* THE TASK *
Where the line with "CAREERS (554, 2078)" appears below, start writing out lines exactly, and finish with the line with "NEW BOILERS (570, 1986)", which is included; write out nothing else.

(Data entries)

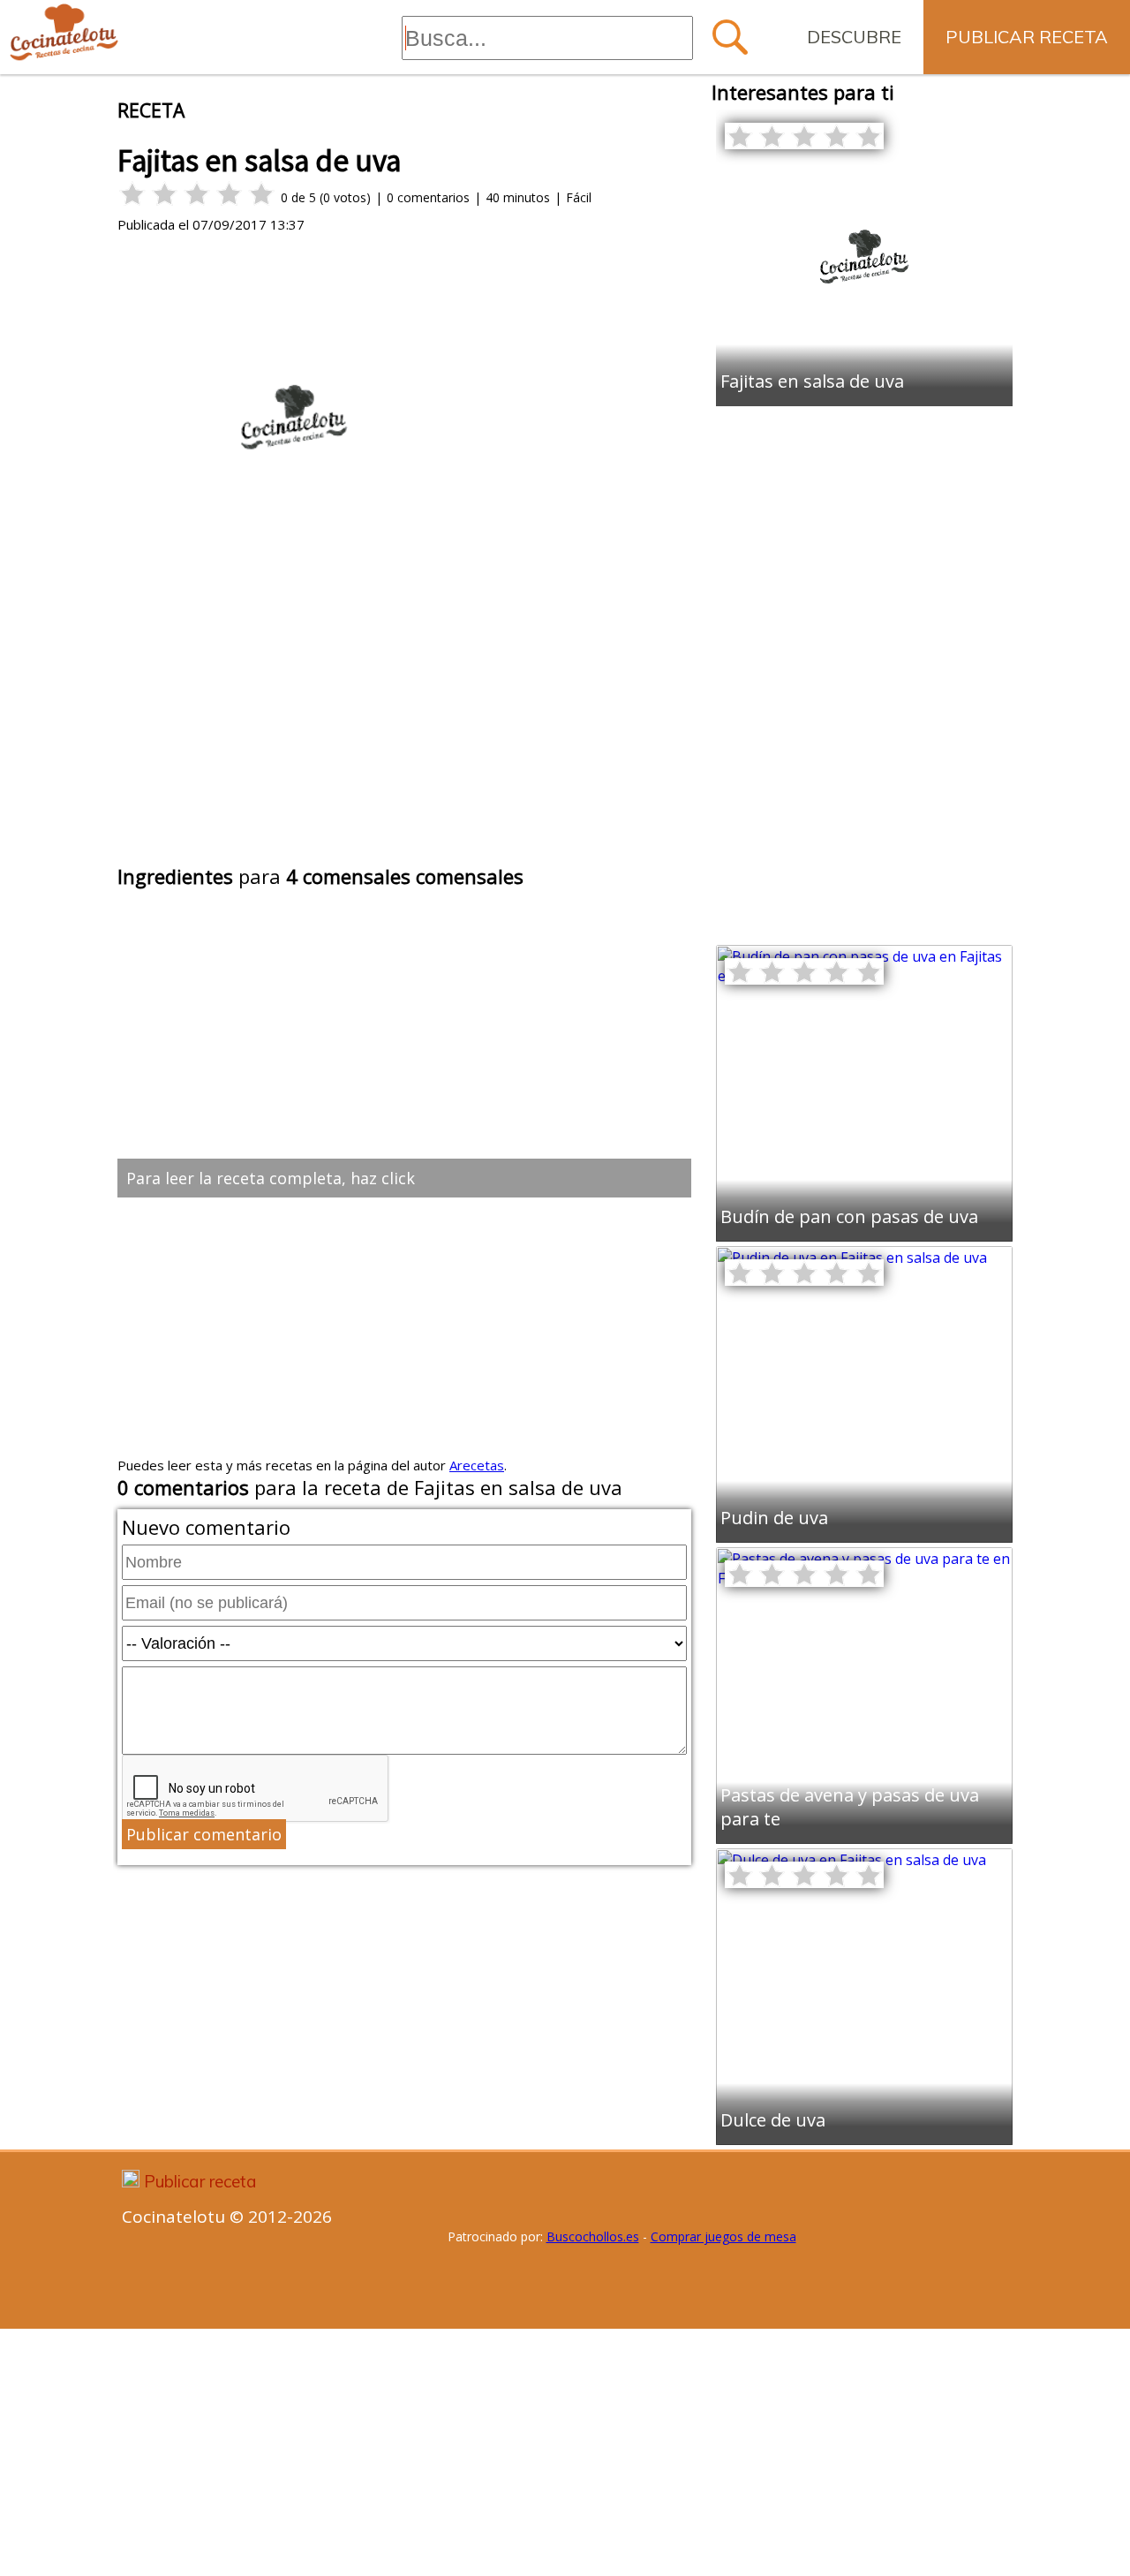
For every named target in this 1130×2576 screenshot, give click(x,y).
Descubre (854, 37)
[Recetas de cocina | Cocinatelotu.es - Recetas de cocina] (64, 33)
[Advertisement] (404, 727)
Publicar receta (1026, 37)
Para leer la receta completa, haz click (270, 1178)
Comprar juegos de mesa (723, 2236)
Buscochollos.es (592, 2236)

--

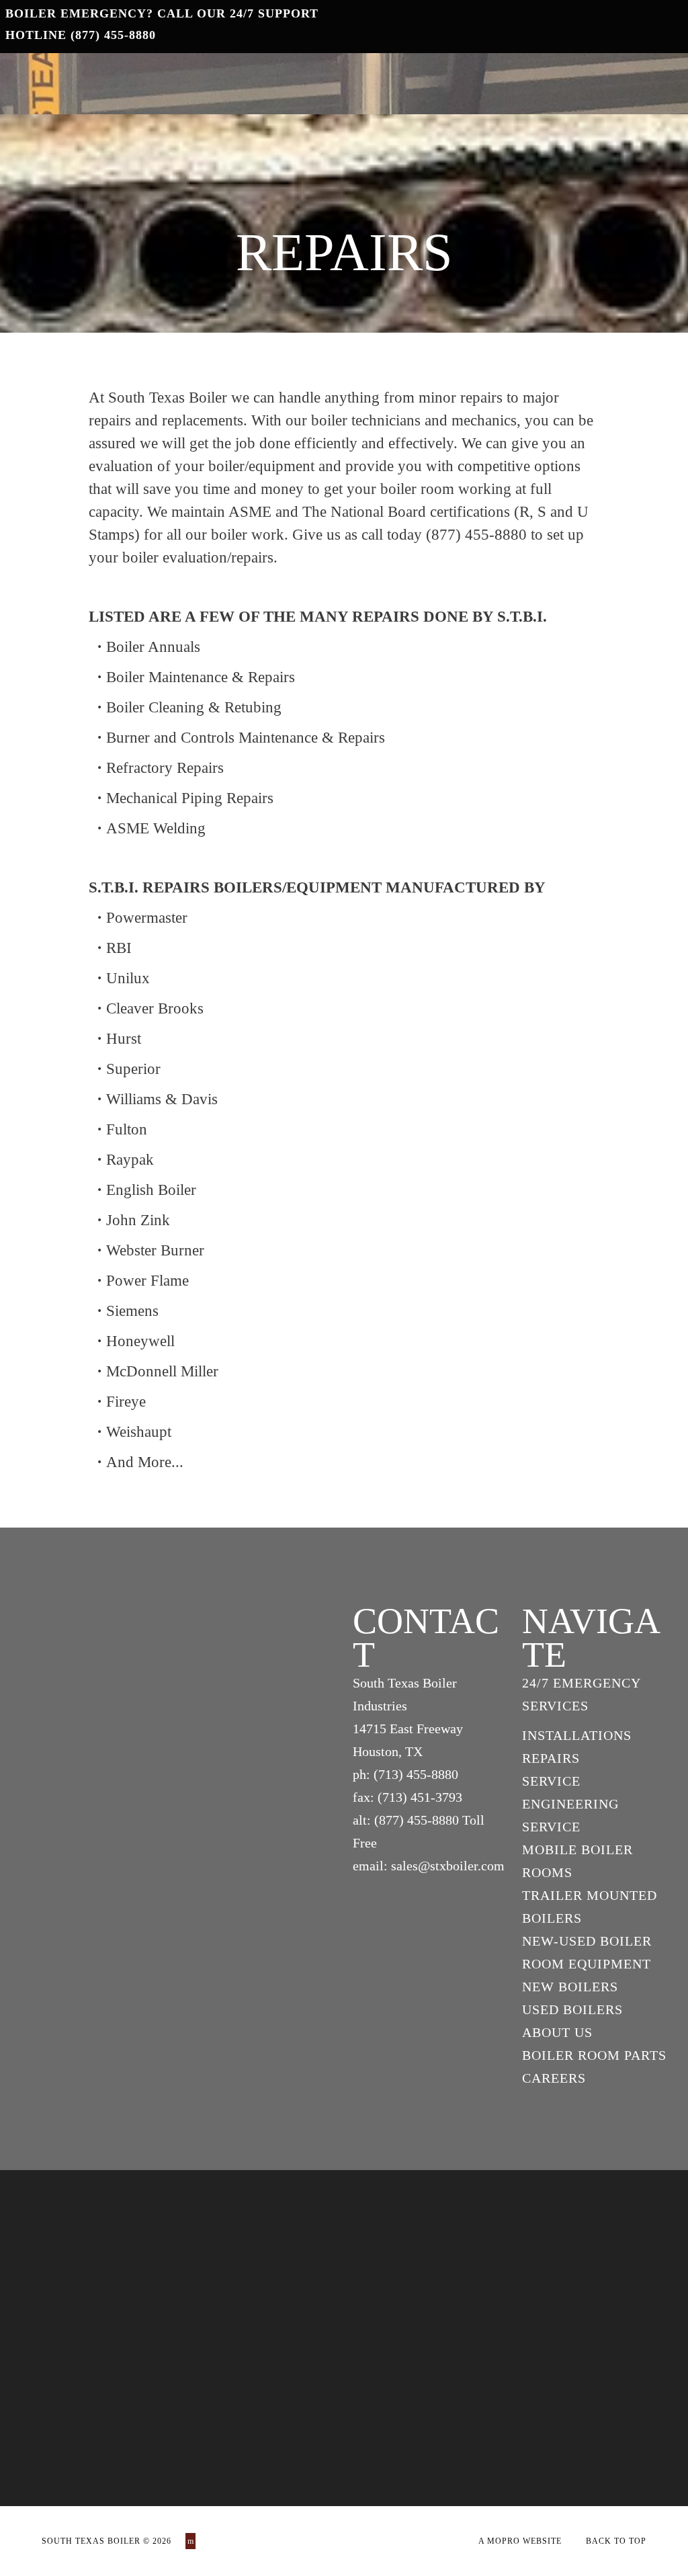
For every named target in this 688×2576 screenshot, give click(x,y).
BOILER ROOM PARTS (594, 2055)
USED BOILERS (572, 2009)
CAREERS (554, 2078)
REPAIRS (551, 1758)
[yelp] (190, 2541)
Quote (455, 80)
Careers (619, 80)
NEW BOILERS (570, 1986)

* TASK RESPONSE *
CAREERS (554, 2078)
REPAIRS (551, 1758)
[yelp] (190, 2541)
Quote (455, 80)
Careers (619, 80)
NEW BOILERS (570, 1986)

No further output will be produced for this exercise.